老齢厚生年金の基本月額が15万円、総報酬月額相当額が45万円の方を例に考えてみます。基本月額と総報酬月額相当額の合計は60万円です。
改正前の基準額51万円で年金額を計算すると、
支給停止額:(15万円+45万円-51万円)÷2=4万5,000円
年金額:15万円-4万5,000円=10万5,000円
毎月4万5,000円の年金が支給停止となっていました。
一方、改正後の基準額65万円で計算すると、合計額60万円は65万円以下となるため、老齢厚生年金15万円は全額受け取ることができます。
月額4万5,000円、年間では54万円にもなります。もちろん、すべての人がこれほど大きな影響を受けるわけではありません。
しかし、これまで支給停止の対象となっていた人の中には、この例のように支給停止そのものがなくなったり、支給停止額が少なくなったりすることが多いのではないでしょうか。

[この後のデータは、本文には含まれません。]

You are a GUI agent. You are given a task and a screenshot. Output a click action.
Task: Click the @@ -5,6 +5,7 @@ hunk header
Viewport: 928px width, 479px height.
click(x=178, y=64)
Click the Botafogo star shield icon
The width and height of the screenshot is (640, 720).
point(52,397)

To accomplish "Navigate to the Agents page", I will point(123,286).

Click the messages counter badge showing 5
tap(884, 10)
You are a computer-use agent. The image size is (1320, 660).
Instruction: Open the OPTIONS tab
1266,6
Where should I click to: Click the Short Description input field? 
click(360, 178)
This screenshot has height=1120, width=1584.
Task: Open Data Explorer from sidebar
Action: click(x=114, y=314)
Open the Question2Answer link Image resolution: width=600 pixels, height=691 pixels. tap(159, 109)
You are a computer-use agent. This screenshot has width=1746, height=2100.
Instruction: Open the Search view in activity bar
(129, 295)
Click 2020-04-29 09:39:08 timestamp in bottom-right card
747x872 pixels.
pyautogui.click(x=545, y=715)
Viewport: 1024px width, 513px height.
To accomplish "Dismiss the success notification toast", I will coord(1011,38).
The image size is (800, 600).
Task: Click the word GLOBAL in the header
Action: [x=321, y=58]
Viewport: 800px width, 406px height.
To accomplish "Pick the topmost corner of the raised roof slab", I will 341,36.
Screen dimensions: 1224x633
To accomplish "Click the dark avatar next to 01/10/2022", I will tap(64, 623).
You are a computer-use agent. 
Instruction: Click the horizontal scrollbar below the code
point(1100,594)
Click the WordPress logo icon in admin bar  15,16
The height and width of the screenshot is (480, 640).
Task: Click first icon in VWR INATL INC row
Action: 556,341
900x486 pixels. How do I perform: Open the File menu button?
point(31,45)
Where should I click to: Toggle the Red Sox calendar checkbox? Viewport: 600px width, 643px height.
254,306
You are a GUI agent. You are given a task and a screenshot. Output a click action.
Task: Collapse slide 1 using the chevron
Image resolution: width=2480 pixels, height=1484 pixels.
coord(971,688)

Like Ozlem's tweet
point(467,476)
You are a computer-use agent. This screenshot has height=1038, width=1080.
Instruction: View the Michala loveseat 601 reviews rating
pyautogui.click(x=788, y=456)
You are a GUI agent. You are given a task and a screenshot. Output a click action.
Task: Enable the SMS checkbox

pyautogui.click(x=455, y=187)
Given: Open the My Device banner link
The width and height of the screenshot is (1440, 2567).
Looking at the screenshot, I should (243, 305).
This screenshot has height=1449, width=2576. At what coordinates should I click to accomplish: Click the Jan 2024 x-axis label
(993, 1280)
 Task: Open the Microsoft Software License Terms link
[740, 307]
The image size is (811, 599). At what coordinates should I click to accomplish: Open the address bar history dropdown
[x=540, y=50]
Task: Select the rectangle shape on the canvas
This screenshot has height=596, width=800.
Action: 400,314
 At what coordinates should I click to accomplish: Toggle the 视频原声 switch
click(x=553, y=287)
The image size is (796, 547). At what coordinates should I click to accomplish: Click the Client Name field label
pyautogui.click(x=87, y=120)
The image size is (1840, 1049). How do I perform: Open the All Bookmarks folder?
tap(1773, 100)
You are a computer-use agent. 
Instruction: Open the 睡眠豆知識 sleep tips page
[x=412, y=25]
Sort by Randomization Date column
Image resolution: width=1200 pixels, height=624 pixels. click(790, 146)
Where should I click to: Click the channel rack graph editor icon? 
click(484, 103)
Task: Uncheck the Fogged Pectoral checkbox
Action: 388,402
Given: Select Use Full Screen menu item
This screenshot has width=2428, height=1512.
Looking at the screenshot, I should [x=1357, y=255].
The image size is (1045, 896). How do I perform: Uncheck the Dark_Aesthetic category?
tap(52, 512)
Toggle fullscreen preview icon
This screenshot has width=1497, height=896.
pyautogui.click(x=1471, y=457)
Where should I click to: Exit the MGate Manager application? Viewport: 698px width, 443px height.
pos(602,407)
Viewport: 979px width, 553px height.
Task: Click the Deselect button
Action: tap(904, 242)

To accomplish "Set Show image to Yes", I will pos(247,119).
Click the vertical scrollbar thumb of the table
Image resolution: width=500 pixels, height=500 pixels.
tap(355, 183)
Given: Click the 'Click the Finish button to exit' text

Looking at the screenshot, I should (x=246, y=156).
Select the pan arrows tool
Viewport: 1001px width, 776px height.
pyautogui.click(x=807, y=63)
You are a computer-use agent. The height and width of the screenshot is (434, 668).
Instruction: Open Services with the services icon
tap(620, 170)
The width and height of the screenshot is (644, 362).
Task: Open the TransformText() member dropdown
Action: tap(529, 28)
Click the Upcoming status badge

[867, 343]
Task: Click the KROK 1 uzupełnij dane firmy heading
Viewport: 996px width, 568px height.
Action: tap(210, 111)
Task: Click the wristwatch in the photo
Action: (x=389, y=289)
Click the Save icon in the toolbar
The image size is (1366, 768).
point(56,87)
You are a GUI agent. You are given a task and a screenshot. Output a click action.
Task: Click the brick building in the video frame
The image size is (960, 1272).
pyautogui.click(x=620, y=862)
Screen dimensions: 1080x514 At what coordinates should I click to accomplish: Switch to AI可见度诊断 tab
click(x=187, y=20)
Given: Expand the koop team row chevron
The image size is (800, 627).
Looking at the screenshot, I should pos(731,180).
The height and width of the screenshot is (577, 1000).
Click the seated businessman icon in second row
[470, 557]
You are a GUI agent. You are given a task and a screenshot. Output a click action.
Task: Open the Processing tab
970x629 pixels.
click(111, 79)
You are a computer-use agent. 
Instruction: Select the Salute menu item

働くと年金が減る方もいらっしゃいますが、一方で、65歳以降も厚生年金保険に加入して働くわけですから、年金額も増えるわけです。働くことは現在の収入を得るだけでなく、将来の年金額を増やすことにもつながるといえるでしょう。
なお、在職老齢年金の対象となるのは老齢厚生年金の報酬比例部分であり、老齢基礎年金は支給停止の対象ではありません。また、実際の支給停止額は給与や賞与、年金額によって異なります。
※経過的加算年金など細かい規定も別途あります
人生100年時代といわれる現在、年金制度も「長く働くこと」を前提とした仕組みに変わりつつあります。今回の在職老齢年金の見直しは、働くシニアにとって追い風となる制度改正といえるでしょう。自分、あるいはご家族がどの程度影響を受けるのか、一度確認してみてはいかがでしょうか。